We're a couple in our early-mid 30s. We've been married 8 years and have a very happy, healthy, trusting relationship. We also have a great sex life.
Last night, we had our first discussion about swinging over a couple drinks. (It actually happened unexpectedly - my husband found a webpage I left open about "how to talk to your husband about swinging" - oops! So thankful he was open and willing to discuss rather than getting angry.)
Anyway, this was all my idea. I've been having fantasies for a long time that involve my husband with other women, me with other men, etc. It's getting to a point where I'm VERY curious about swinging. I'd like to open our relationship up to some new sexual experiences and diversity. I'm bicurious, and have no issues with other women being in the picture or with my husband being with another woman. The idea turns me on! Obviously, I know my feelings could change and I have no idea if I could go through with this, but you never know 'til you try.
So last night... My husband was mostly curious about why I am interested in this, and he said, "So are we swingers now?" He said it's not something he's ever thought about and he really doesn't fantasize about being with other women. But he said if it's really something I'm interested in, he's open minded and we can start going down the "rabbit hole," as he put it.

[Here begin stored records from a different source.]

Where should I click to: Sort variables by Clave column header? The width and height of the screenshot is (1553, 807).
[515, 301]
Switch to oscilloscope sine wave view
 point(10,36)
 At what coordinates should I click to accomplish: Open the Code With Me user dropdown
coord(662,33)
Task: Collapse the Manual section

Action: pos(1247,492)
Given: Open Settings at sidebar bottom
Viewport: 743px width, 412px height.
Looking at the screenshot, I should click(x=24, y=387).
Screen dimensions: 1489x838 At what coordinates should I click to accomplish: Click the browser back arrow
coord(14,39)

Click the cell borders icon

He said he'd start looking into it more with me. But he also said he's not sure about it all. He kept saying over and over that he can't imagine me with another man. And I said, "But even if you got to have sex with another woman? I thought that was like a man's fantasy." He said, "Eh, she'd have to be really fucking hot because you are really hot. And the idea of you with another man just takes away any appeal of me with another woman." Basically, he didn't seem bothered at all that I would want him to be with another woman or that I wanted to be with other men sexually - he was only bothered by the idea of someone else with me.
I guess I'm just wondering if this is a pretty normal first reaction? He said he's not saying he could never get there, but he's not there yet. I just worry if the thought of me with someone else really bothers him....could he ever open up to the idea?? Also, where do we start? What else should I discuss with him? Thanks in advance for help/advice!